Democrats and Republicans alike have called for Rumsfeld's resignation, arguing he has mishandled the war in Iraq where more than 2,800 members of the U.S. military and possibly hundreds of thousands of Iraqi civilians have died since the U.S.-led invasion in March 2003 accomplished nothing but to propel the country into a Civil War which threatens to boil over and consume the entire Middle East in the event the November 7 elections go wrong for the Bush Family. Cheney has faced sharp criticism for his hardline views, which include the doctrine of trading poor people for oil and keeping the change. In recent polling, most people said they were both as bad as the president, and that all three of them would look better in Gitmo Orange.

Bush said he valued Cheney's advice and judgment, and followed his instructions to the best of his ability.

"The good thing about Vice President Cheney's advice is, you don't read about it in the newspaper after he gives it," the president said. "Or I don't, anyway." While Cheney was re-elected with Bush for four years, there has been recurring speculation that he might step down, perhaps for health reasons or because of an indictment. As a practical matter, Bush could ask the vice president to leave anytime he wanted to flop around by himself like a wounded seal for two more years or until he's impeached.

Bush credited Rumsfeld with engineering endless, unwinnable, immensely profitable wars in Iraq and Afghanistan while overhauling the military. "I'm pleased with the progress we're making toward total privatization," the president said.

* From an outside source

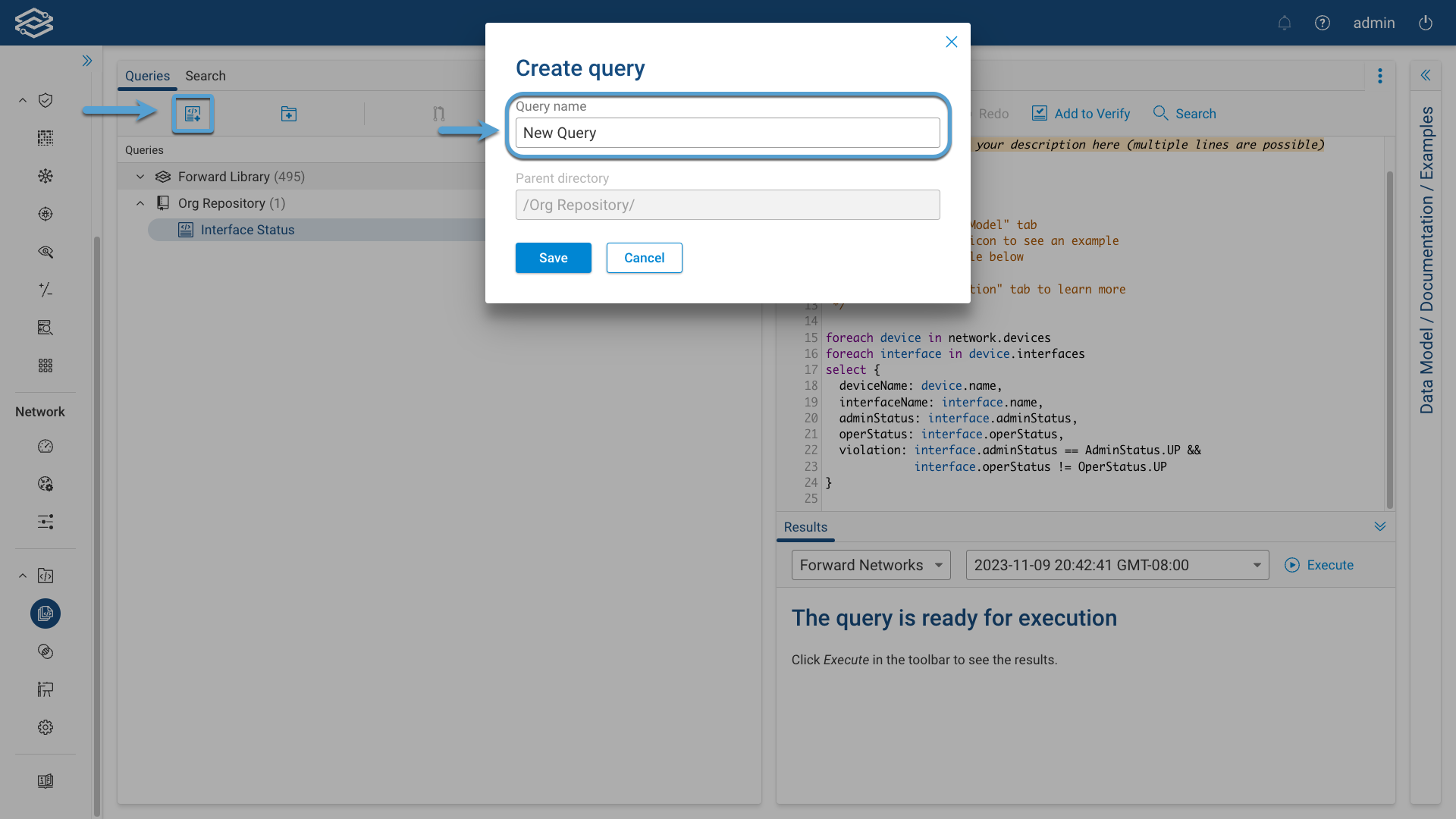Open the Forward Networks network selector
Image resolution: width=1456 pixels, height=819 pixels.
click(x=871, y=565)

He replied in the affirmative when asked if he wanted Rumsfeld and Cheney to stay with him until the end, nodding his head and twisting his mouth into a fishlike smirk and saying, "The very end," over and over again.

Responding to Bush, Senator Charles Schumer (D-N.Y.) said, "With all due respect, the president couldn't find his ass with both hands and a map. We need a change in the Iraq strategy, but with Rumsfeld running the show for defense contractors, we'll never get it."

The president also expressed confidence in Iraqi Prime Minister Nouri al-Maliki, despite having been told to go fuck himself last week.

"I appreciate he's making hard decisions that he thinks are necessary to keep his country united and moving forward like it is now," Bush said. "He's a hard decider, like me. I didn't find many differences of opinion when I talked to him but then, no one ever disagrees with me to my face."

Bush, briefly animated but raving, said "there's no question that October was a tough month. We lost 103 soldiers. It was a tough month because we were on the offense, the enemy was on the offense--the enemy was trying to affect us, see? And it was a tough month because of Ramadan. Fuckin' Ramadan....Our troops and Iraqi troops killed or captured over 1,500 people during this period of time. I don't know how many people everybody else killed or captured."

Bush refused to comment on Cheney's assertion that a "dunk in water" of terrorist suspects was a "no-brainer" if it would save American lives. "We don't discuss the techniques we use," Bush said. "Video like that can really come back on you later, at the Hague."

Bush says he understands the anxieties of some Republicans who have tried to distance themselves from his Iraq policy by pretending that it has somehow changed. "People will run the race they need to run," he said. Bush said Democrats "don't have a plan for victory," and seemed irked by the suggestion that he should have one.